**Task goal:** Copy out each line below exactly as written.

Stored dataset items
---*---
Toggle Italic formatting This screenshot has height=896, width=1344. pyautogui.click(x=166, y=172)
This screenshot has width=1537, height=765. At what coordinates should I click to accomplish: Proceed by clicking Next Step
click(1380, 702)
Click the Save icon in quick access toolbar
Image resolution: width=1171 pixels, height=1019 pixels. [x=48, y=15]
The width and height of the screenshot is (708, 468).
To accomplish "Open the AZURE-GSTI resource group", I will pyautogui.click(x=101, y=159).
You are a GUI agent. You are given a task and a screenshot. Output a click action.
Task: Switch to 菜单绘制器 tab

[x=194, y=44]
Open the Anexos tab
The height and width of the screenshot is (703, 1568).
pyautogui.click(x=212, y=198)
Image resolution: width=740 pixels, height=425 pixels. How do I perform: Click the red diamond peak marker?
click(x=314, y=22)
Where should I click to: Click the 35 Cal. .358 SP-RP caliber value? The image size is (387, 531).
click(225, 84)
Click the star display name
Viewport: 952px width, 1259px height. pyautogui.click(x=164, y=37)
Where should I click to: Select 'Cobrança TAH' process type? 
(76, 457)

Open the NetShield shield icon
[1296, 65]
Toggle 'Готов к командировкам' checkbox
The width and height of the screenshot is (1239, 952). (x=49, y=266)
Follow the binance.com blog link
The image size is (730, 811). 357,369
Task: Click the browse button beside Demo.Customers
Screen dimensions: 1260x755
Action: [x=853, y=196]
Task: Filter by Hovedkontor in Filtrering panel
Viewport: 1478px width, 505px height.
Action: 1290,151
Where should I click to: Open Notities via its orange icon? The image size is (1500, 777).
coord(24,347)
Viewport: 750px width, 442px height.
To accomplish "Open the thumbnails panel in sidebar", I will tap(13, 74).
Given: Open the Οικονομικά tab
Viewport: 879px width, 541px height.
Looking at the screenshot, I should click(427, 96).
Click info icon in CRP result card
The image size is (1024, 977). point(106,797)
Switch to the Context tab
---*---
**Solution to the exercise:**
Toggle Italic formatting This screenshot has height=896, width=1344. pyautogui.click(x=166, y=172)
This screenshot has width=1537, height=765. At what coordinates should I click to accomplish: Proceed by clicking Next Step
click(1380, 702)
Click the Save icon in quick access toolbar
Image resolution: width=1171 pixels, height=1019 pixels. [x=48, y=15]
The width and height of the screenshot is (708, 468).
To accomplish "Open the AZURE-GSTI resource group", I will pyautogui.click(x=101, y=159).
You are a GUI agent. You are given a task and a screenshot. Output a click action.
Task: Switch to 菜单绘制器 tab

[x=194, y=44]
Open the Anexos tab
The height and width of the screenshot is (703, 1568).
pyautogui.click(x=212, y=198)
Image resolution: width=740 pixels, height=425 pixels. How do I perform: Click the red diamond peak marker?
click(x=314, y=22)
Where should I click to: Click the 35 Cal. .358 SP-RP caliber value? The image size is (387, 531).
click(225, 84)
Click the star display name
Viewport: 952px width, 1259px height. pyautogui.click(x=164, y=37)
Where should I click to: Select 'Cobrança TAH' process type? 
(76, 457)

Open the NetShield shield icon
[1296, 65]
Toggle 'Готов к командировкам' checkbox
The width and height of the screenshot is (1239, 952). (x=49, y=266)
Follow the binance.com blog link
The image size is (730, 811). 357,369
Task: Click the browse button beside Demo.Customers
Screen dimensions: 1260x755
Action: [x=853, y=196]
Task: Filter by Hovedkontor in Filtrering panel
Viewport: 1478px width, 505px height.
Action: 1290,151
Where should I click to: Open Notities via its orange icon? The image size is (1500, 777).
coord(24,347)
Viewport: 750px width, 442px height.
To accomplish "Open the thumbnails panel in sidebar", I will tap(13, 74).
Given: Open the Οικονομικά tab
Viewport: 879px width, 541px height.
Looking at the screenshot, I should click(427, 96).
Click info icon in CRP result card
The image size is (1024, 977). point(106,797)
Switch to the Context tab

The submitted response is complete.